▶ **Material for this exercise**:
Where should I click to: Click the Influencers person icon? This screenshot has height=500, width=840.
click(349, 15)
--
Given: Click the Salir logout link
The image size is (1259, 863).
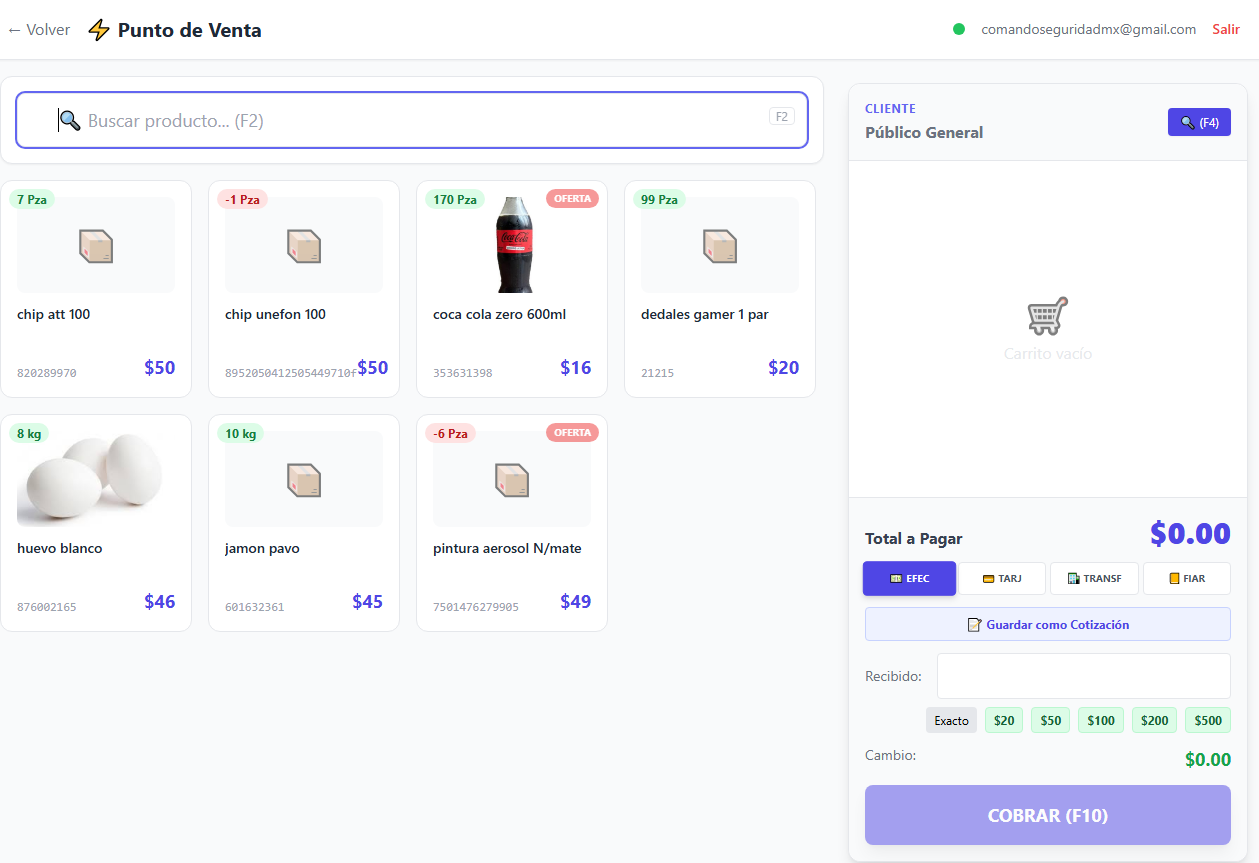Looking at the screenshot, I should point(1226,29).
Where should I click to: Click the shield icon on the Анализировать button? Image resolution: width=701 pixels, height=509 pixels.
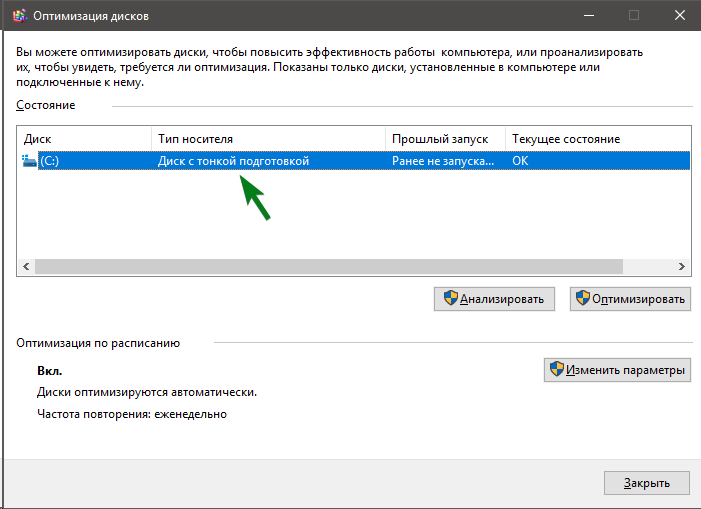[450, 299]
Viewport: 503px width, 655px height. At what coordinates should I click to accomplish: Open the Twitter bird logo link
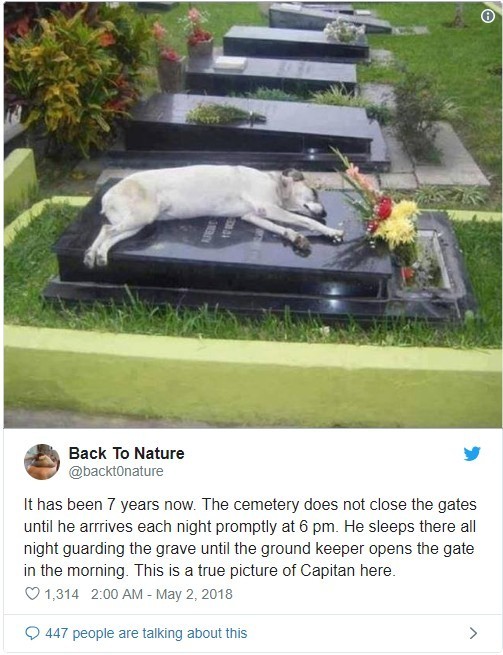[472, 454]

▶ **Stated task**: Rewrite the entries from the line containing "Where should I click to: Click the Influencers" through the line containing "click(349, 15)", switching "person icon" to "profile icon" and changing nothing else. Give only those lines.

▶ **Output for this task**:
Where should I click to: Click the Influencers profile icon? This screenshot has height=500, width=840.
click(349, 15)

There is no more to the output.